Bush Announces New Foreign Policy Initiative: Bend Over!

Today makes 1,500 days since President George Walker Bush announced Mission Accomplished on board the USS Abraham Lincoln.

On Thursday we surpassed 3,500 American soldiers dead in Iraq, with tens of thousands more wounded.

Let me put it like this: in four years of college I spent about 1,200 hours in class. That’s how long a world-class degree in Political Science took me. Even at just one hour of study a day Mr. Bush should by now have learned a thing or two.

He ought to have learned, for example, that the overall record in occupations heavily favors the natives.

He ought to have learned, too, that counter-insurgency requires something like 1 soldier per 40 people in the entire country. Doubly so, because his man on the ground, General David Petraeus, literally wrote the book on counter-insurgency.

He ought to have learned that there are nuanced but foreseeable consequences for every single foreign policy move. For example, Mr. Bush decided it was a good idea to put part of our anti-Islamofascist Anti-Ballistic Missile “shield” in Poland. The reaction from Russia was obvious: “Hey! You want to act like you don’t trust us, we’ll act like we don’t trust you, which won’t be a big change from the last six years.”

Mr. Bush also ought to have learned, based on his wealth of experience, that the first step in getting out of a hole is to put down the shovel. President Putin’s nose being so understandably out of joint, Bush doubled down on a bad bet, calling the Russians out for backsliding on the democratic reforms of recent decades.

But this is Mr. Bush’s modus operandi, isn’t it? Something doesn’t go his way, and he recommits to it. His support of Attorney General Alberto Gonzalez is a fine example of process. When it first became clear that something was rotten in the DOJ, Bush threw down and declared his undying love and support of A.G. Gonzo.

This is the same as Mr. Bush’s approach to the occupation of Iraq: If we aren’t “getting the job done” it must be because we don’t have enough troops. Therefore, more troops. In September, I anticipate that General Patraeus will return and describe Iraq as “I need another 30,000 combat troops and another six months.” Or maybe he’ll retire or be promoted, and Bush will find another otherwise honorable officer to haul his water.

This, in itself, is a microcosm for how Mr. Bush deals with any kind of adversity. Here’s a little diagram:

Step 1: Profess proper behavior at all levels.
Step 2: Delay.
Step 3: Deny any specific wrongdoing.
Step 4: Delay.
Step 5: If indicted, profess proper behavior at all levels. Else, throw an underling under the bus.
Step 6: Delay.
Step 7: If convicted, have shills demand pardon. Else, GOTO 5.
Step 8: Go to jail.

Note that something is missing. “Resign and preserve some thin shreds of dignity” is nowhere to be found.
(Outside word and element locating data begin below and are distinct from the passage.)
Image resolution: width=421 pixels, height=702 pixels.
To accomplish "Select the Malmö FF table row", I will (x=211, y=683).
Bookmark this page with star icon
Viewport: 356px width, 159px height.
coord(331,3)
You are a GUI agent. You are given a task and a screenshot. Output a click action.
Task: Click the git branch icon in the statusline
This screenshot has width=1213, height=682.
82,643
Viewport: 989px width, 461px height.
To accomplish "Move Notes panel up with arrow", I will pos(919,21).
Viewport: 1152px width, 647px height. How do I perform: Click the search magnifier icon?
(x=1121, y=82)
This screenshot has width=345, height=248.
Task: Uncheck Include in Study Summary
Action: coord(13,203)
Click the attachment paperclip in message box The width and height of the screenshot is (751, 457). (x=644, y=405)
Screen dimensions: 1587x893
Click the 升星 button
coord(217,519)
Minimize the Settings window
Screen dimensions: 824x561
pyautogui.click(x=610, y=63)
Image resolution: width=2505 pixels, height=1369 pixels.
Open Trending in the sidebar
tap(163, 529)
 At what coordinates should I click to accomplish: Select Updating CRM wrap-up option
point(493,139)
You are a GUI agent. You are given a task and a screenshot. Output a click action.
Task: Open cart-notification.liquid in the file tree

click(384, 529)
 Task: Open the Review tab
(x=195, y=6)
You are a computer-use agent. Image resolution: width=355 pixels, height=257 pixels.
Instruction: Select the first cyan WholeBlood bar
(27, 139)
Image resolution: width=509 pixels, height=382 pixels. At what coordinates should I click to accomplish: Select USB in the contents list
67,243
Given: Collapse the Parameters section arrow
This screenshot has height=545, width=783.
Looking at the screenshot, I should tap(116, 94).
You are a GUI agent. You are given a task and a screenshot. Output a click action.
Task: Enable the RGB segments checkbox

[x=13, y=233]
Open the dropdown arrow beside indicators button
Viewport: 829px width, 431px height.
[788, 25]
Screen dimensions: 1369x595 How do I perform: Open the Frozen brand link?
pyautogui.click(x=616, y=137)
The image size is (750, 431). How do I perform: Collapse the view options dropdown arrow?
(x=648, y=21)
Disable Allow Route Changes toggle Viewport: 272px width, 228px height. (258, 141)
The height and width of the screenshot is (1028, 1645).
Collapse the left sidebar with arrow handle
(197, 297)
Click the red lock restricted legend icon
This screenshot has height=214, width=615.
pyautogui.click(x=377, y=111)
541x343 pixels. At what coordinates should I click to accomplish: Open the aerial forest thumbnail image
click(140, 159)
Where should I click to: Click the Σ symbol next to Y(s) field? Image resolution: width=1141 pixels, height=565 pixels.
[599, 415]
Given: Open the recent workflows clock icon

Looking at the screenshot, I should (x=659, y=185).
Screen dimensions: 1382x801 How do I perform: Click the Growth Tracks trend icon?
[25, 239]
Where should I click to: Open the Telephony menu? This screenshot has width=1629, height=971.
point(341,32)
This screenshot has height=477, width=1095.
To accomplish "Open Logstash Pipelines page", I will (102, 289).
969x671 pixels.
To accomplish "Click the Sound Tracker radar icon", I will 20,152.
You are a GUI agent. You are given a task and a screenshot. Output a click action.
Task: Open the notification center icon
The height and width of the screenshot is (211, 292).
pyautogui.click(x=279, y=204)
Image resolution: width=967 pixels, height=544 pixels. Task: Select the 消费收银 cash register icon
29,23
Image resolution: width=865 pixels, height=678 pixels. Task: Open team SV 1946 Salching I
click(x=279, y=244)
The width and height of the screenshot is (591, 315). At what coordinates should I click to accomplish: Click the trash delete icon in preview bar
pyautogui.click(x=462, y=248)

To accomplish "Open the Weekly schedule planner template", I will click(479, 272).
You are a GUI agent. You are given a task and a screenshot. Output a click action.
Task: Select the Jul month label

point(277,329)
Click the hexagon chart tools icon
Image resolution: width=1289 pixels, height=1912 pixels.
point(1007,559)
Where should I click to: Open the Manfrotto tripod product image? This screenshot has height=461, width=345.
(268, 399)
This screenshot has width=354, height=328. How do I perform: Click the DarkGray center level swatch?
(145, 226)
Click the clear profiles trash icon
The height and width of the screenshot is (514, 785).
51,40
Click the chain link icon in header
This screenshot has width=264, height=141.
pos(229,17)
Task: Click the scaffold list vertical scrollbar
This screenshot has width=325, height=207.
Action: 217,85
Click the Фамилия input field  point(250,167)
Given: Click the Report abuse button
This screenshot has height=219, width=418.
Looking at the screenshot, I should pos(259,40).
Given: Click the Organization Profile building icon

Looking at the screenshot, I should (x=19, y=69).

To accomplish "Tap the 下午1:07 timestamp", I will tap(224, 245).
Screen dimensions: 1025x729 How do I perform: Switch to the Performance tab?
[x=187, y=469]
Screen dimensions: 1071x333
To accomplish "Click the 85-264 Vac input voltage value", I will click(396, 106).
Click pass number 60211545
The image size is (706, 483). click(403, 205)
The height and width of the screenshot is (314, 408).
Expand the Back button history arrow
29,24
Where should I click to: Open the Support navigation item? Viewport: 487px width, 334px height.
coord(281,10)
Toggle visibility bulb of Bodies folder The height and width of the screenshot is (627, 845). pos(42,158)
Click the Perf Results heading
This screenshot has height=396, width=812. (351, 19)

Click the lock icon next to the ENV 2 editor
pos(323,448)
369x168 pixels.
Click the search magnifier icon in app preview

Also, note that none of this is contingent on any factual guilt or innocence. Whether or not a loyal Bushie actually committed a crime or neglected their Constitutional responsibilities, the response pattern is the same.

The single principle driving these two systems is Mr. Bush’s early adoption of the Run Out the Clock defense. In fact, I put his conversion somewhere in the middle of 2000. It may be that Bush’s coterie of strategists decided early on that an aggressive, asinine full court press was the best way to preserve their agenda and their political control side by side. This behavior may, of course, have begun as an entirely pragmatic exercise.

In any case, Mr. Bush would clearly prefer to pass on to another President the responsibility for resolving the crises in Iraq and Afghanistan and the Sudan and every school and clinic and place of work and newspaper in America.

A man I am proud to call a mentor once said to me that leaders must either accept responsibility for the results of their actions or expect to receive the blame for them. Mr. Bush, in avoiding the former, chooses the latter.

History will be your judge, Mr. President. Your legacy depends entirely on whether you take the responsibility or the blame.